HomeLog InSource


[View] [Short] [Hash] [Raw]

EarthFS 2014-09-17



Many modern filesystems are littered with the reeking remains of attempts at supporting metadata (for example, NTFS), most of which nobody cares about and which just add implementation complexity.

I read this… And went into a cold sweat.

Our Firefox extension is in pretty sorry shape. I figured I’d look up the source code for nsIWebBrowserPersist, which comes so close to what we want to do, but even then it’s worse than that.

I realized that if we just stored plain WARC files in EarthFS, all of the dependencies would be in one file and we wouldn’t need dependency tracking at all. In fact we could do that for everything, people already use archives for manga so there’s no reason to convert them to URI lists or anything. In fact, with our system of “invisible dependencies,” having content links is no use because those files aren’t visible.

In fact I was thinking maybe we need a way to garbage collect invisible files that aren’t depended on by anything else. Which goes to show we’re on the wrong path.

You could say breaking these files out into their own addresses gives the opportunity for de-duplication, but as we’ve learned over and over, de-duplication is a red herring.

And our archive extraction system was about to get even worse because we couldn’t use simple URI lists. The meta-data has to be part of the archive, not part of the individual targets, meaning it’d become some JSON monstrosity.

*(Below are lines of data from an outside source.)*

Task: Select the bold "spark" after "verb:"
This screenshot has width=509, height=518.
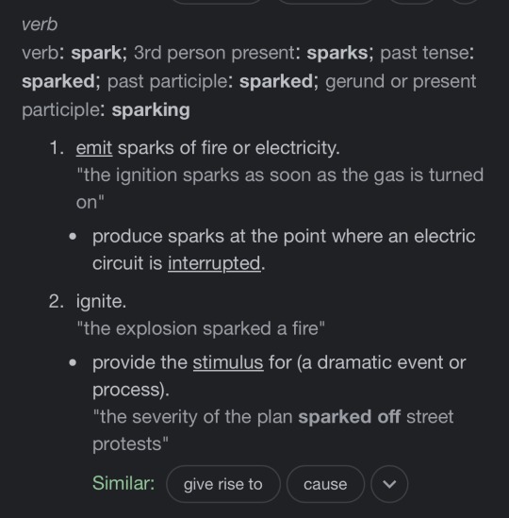Action: (x=96, y=53)
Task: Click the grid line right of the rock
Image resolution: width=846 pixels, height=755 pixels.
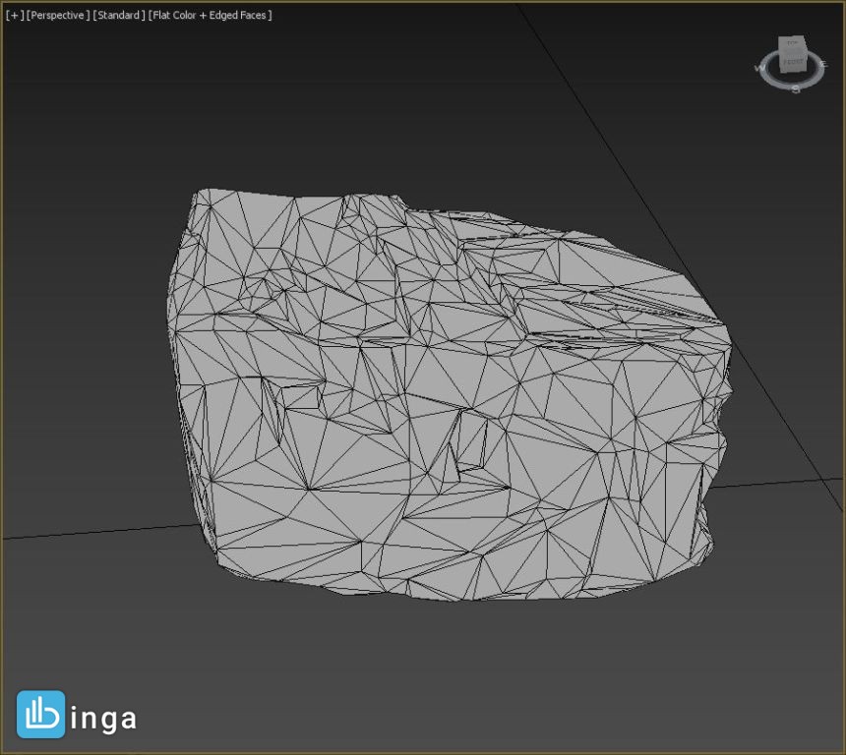Action: click(777, 483)
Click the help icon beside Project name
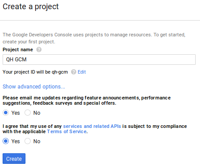 pos(39,49)
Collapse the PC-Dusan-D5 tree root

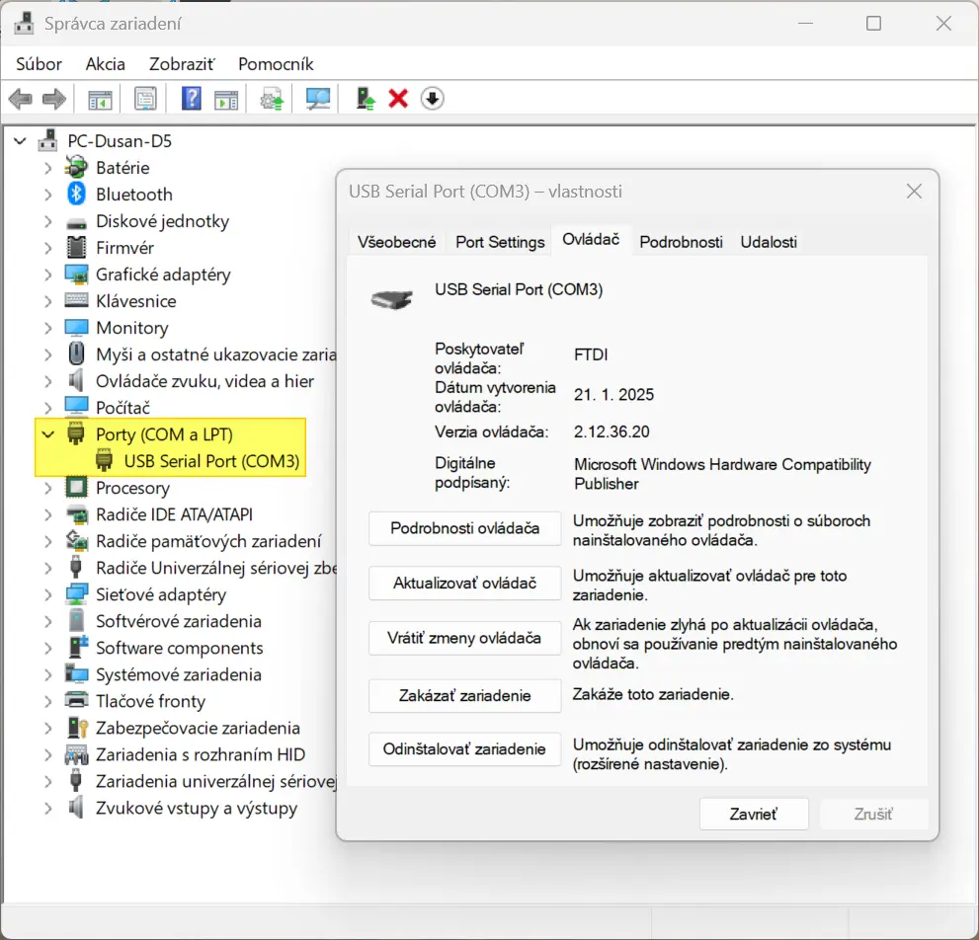[20, 140]
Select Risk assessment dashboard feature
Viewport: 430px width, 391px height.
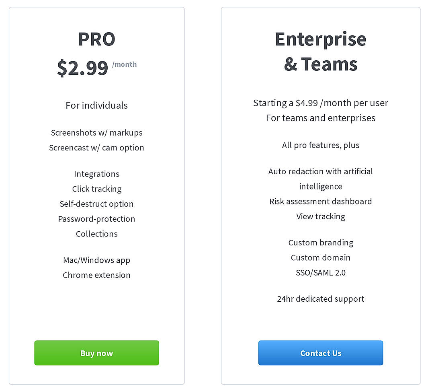(320, 202)
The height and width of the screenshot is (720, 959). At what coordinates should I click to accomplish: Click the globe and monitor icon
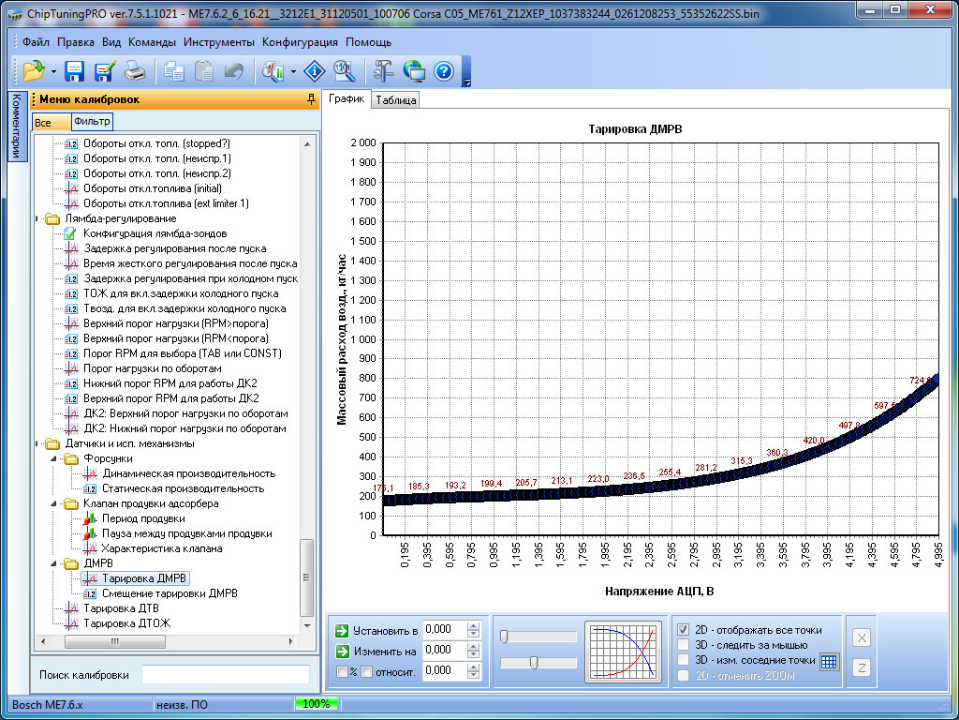coord(414,70)
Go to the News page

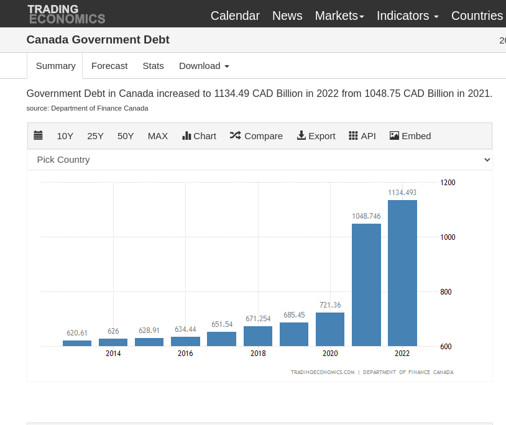287,16
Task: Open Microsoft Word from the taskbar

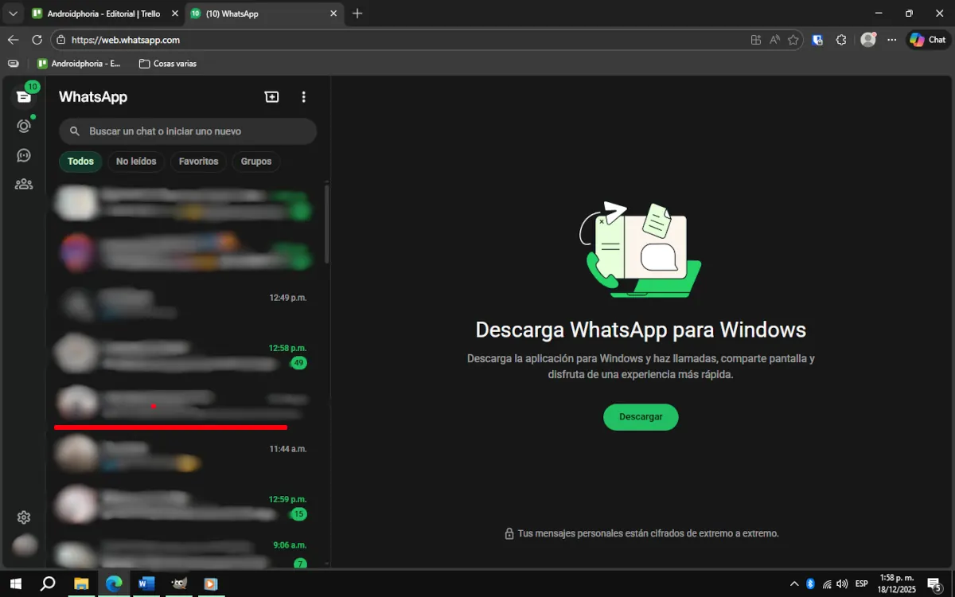Action: point(146,583)
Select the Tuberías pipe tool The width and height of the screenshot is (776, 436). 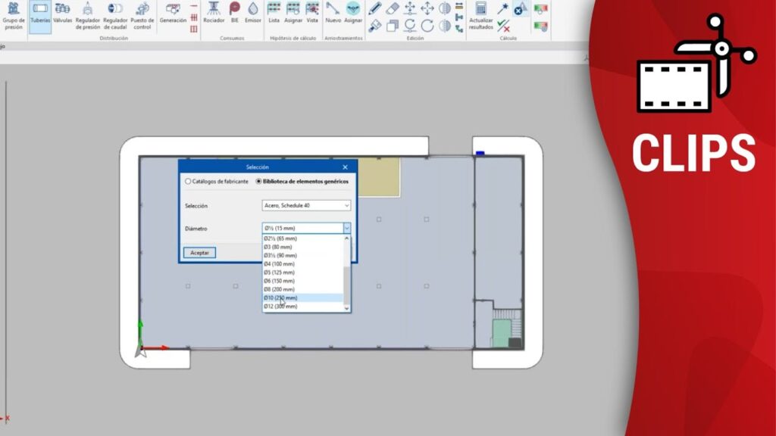tap(40, 14)
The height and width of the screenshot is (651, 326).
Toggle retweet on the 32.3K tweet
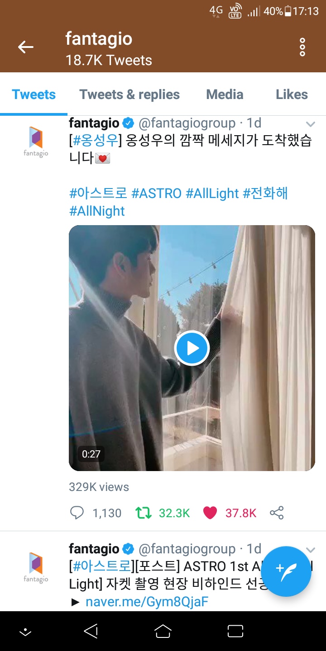point(144,513)
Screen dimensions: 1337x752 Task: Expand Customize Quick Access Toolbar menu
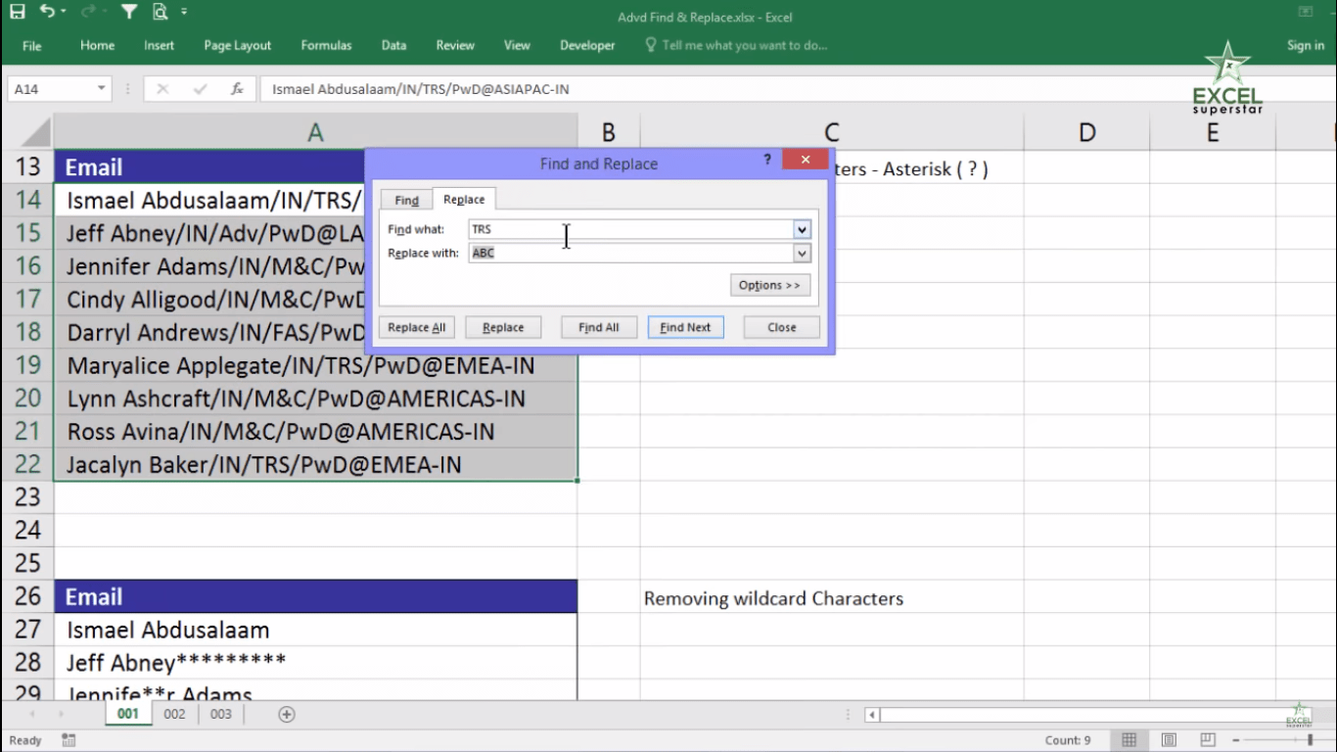click(182, 10)
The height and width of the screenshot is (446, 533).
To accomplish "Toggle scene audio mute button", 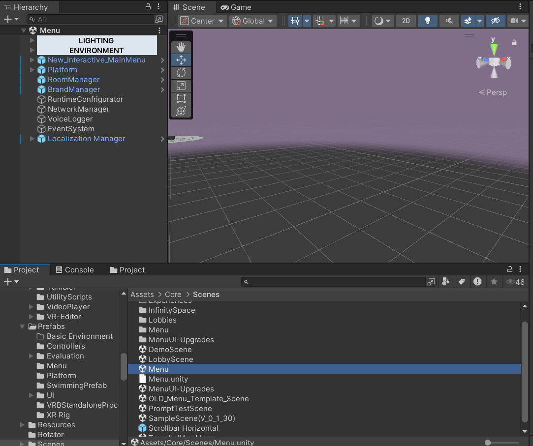I will coord(449,21).
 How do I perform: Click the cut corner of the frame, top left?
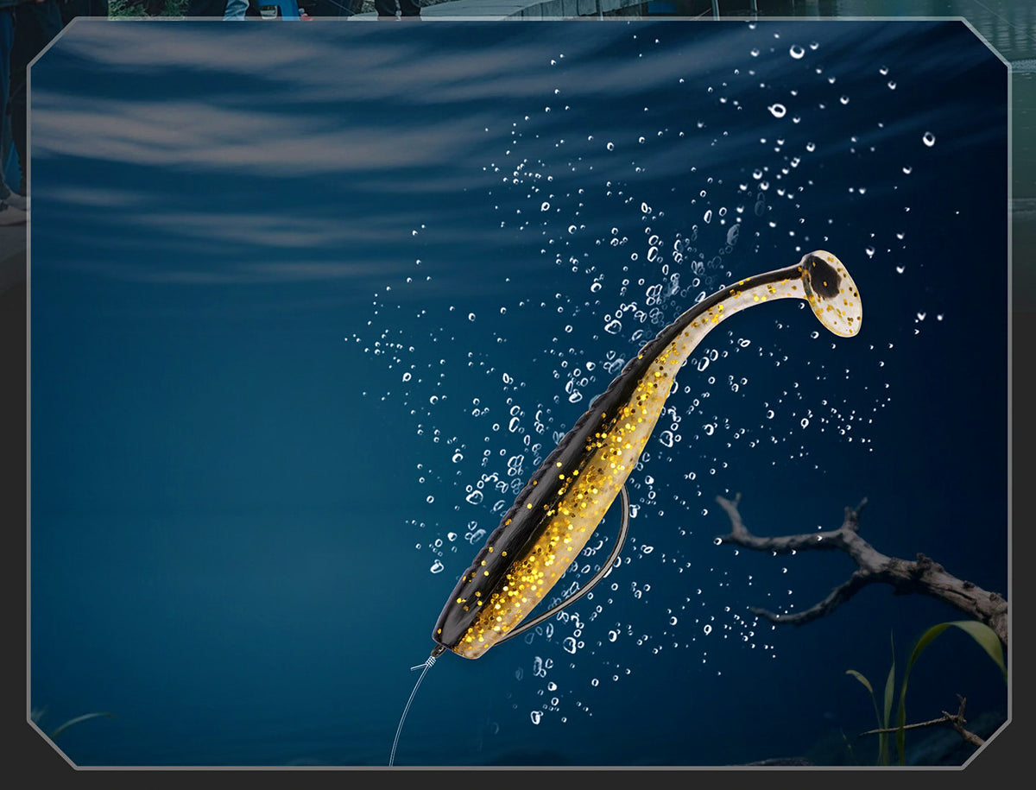tap(45, 36)
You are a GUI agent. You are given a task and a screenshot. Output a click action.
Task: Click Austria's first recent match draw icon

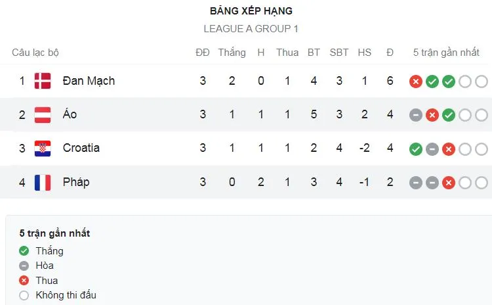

Having files scoped by purpose is absolutely critical. One of the criticisms of Evernote (?) is that when you start saving a lot of web pages with it, they get all mixed together with your notes. But the solution doesn’t involve hiding web pages or notes.

Likewise, if applications want to store non-user-data in EarthFS, the solution isn’t hidden files, because without meta-files you can’t add any meta-data and even the application can’t find them again.

So I’d like to thank angersock for this series of comments, even though an earlier one was a bit harshly worded.

If you want to pitch a more useful and more abstract version of what you’re describing (“how can we present searching and accessing a metadata forest backed by traditional hierarchical file stores”) then by all means I’ll be friendlier but right now you’re coming across as a crank ignorant of the history of the ideas you’re decrying.

Well, this one is pretty harsh too but it’s completely reasonable too. Library Transfer Protocol guy sounds like a crank, and so do I. :(


https://github.com/priestc/LibraryDSS thats an old repo from when I tried to write code for this about a year ago. Most likely if I ever get around to working on it again, I’m going to make a new repo for it.

Oh, too bad, it really is dead.

New plan:

  1. Get rid of dependencies
  2. Figure out our meta-data system, paying due consideration to past failures and the fact there’s probably a very good reason for them
  3. Hopefully change as little as possible, we still wanna ship in two weeks (lol)

BTW after the video on Phil Fish[#] I’m really reconsidering publishing even a portion of my notes. And without them I know EarthFS is DOA. The hero you deserve.

Working at a big company is sounding better than ever.